« Une rose coupée sur les hauts plateaux des Andes en Equateur arrive à Rungis avec juste quelques heures de retard sur ses consoeurs françaises du Var » précise la jaquette du dvd. Telle est donc la réalité actuelle du marché des fleurs.

Jean-Michel Rodrigo, réalisateur de nombreux documentaires, propose ici un reportage sur « Le business des fleurs ». Il s’agit d’une façon différente d’illustrer les rapports économiques mondiaux actuels. Il est l’auteur également de « La guerre des cotons » qui se situe dans le même esprit que ce documentaire. Pour ceux qui sont intéressés par son travail, signalons d’ailleurs qu’on peut lire un commentaire de son documentaire sur le coton sur le site des Clionautes.
(http://www.clionautes.org/?p=1466)

Jean-Michel Rodrigo nous invite donc à un passionnant voyage où, tout en apprenant beaucoup sur les fleurs, on en arrive aussi à une vision de la mondialisation. C’est donc une façon d’aborder ce thème dans les cours, autrement que par les mêmes sempiternels exemples des manuels. En effet, les fleurs sont cotées en bourse comme le café ! De la même façon, se développe une féroce concurrence entre les producteurs et, aujourd’hui, il n’y a plus de saison, ni de frontière. Parmi les continents ou pays producteurs, on retrouve Israël, l’Amérique du sud, l’Italie ou la Thaïlande et bien évidemment la Chine. Le documentaire explique que, pendant longtemps, la production hollandaise suffisait à l’Europe mais qu’ensuite les Pays-Bas ne sont plus arrivés à augmenter la production. Alors les Hollandais ont semé ailleurs, manière d’illustrer l’importance qu’a celui qui possède les capitaux. On a reconverti les anciennes haciendas coloniales pour produire des fleurs : aujourd’hui l‘Equateur réalise le quart de la production mondiale de roses ! Mais attention néanmoins à ne pas projeter de raisonnement trop hâtif sur ce marché de la fleur. En effet, la rose d’Equateur est chère et ce n’est donc pas son coût qui explique son succès.
Le marché des fleurs devient donc permanent mais ce n’est pas tout : là, comme ailleurs, il existe des modes et des spécificités selon les acheteurs ! Les Japonais examinent même les feuilles des roses. On aboutit donc bien à une façon originale d’aborder un aspect du chapitre du cours sur la mondialisation : elle peut à la fois uniformiser et en même temps, elle nous fait mieux sentir les particularismes culturels. En effet, pour tous les pays la Saint Valentin est importante, mais à chaque pays, son moment fort, comme la fête des mères en Europe : 40 millions de roses passent alors en 10 jours par Quito.

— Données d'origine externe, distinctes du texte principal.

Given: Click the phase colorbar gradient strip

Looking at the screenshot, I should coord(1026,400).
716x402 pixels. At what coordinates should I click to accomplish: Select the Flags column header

On pourrait joindre utilement une carte du monde pour suivre le trajet des fleurs tout au long du dvd.
Le documentaire évoque ensuite la question des flux et des transports. Tout d’abord en soulignant le poids du secteur illicite qui essaye de faire passer de la drogue dans les roses. Cela peut bloquer l’aéroport et on imagine les conséquences pour ce genre de produit périssable. Il faut aller toujours plus vite et, à Quito, il faut augmenter la rapidité des rotations alors que l’aéroport est très dangereux. Tout est fait en tout cas pour les fleurs, car le prochain aéroport se situera plus près des serres. On apprend enfin que la rose d’Equateur passe par la Hollande puis est livrée de nuit dans les magasins français.

La suite du reportage montre d’autres aspects de la mondialisation qui fait que parfois on peut tout à fait intervertir le discours qui est tenu ; en effet, il peut s’appliquer à la nourriture ou aux fleurs : pas de produit déformé, mais calibré, et si possible toute l’année, tout en sachant qu’il doit bien se conserver. De même si certains producteurs français misent sur la vente directe pour s’en sortir en France, on observe parfois des situations qui semblent plus absurdes : en effet, une fleur coupée en France peut passer par la Hollande qui est un des marchés de référence pour finalement être vendue en France ! Entre temps elle aura parcouru 3000 kilomètres et ce n’est pas sans conséquence pour l’environnement.
On rencontre aussi des inventeurs qui croisent des fleurs qui existent déjà, mais il n’y a pas dans ce domaine de modification génétique.

Au total il s’agit donc d’un documentaire très intéressant qui aborde encore bien d’autres aspects, qui multiplie les éclairages et donne à réfléchir sur un produit sur lequel on ne se serait pas forcément interrogé. Il fournit un angle original pour traiter de la question de la mondialisation. On pourrait même l’utiliser pour vérifier que les points importants du chapitre ont été acquis puisqu’ils seraient retrouvés par les élèves tout au long de la projection du documentaire.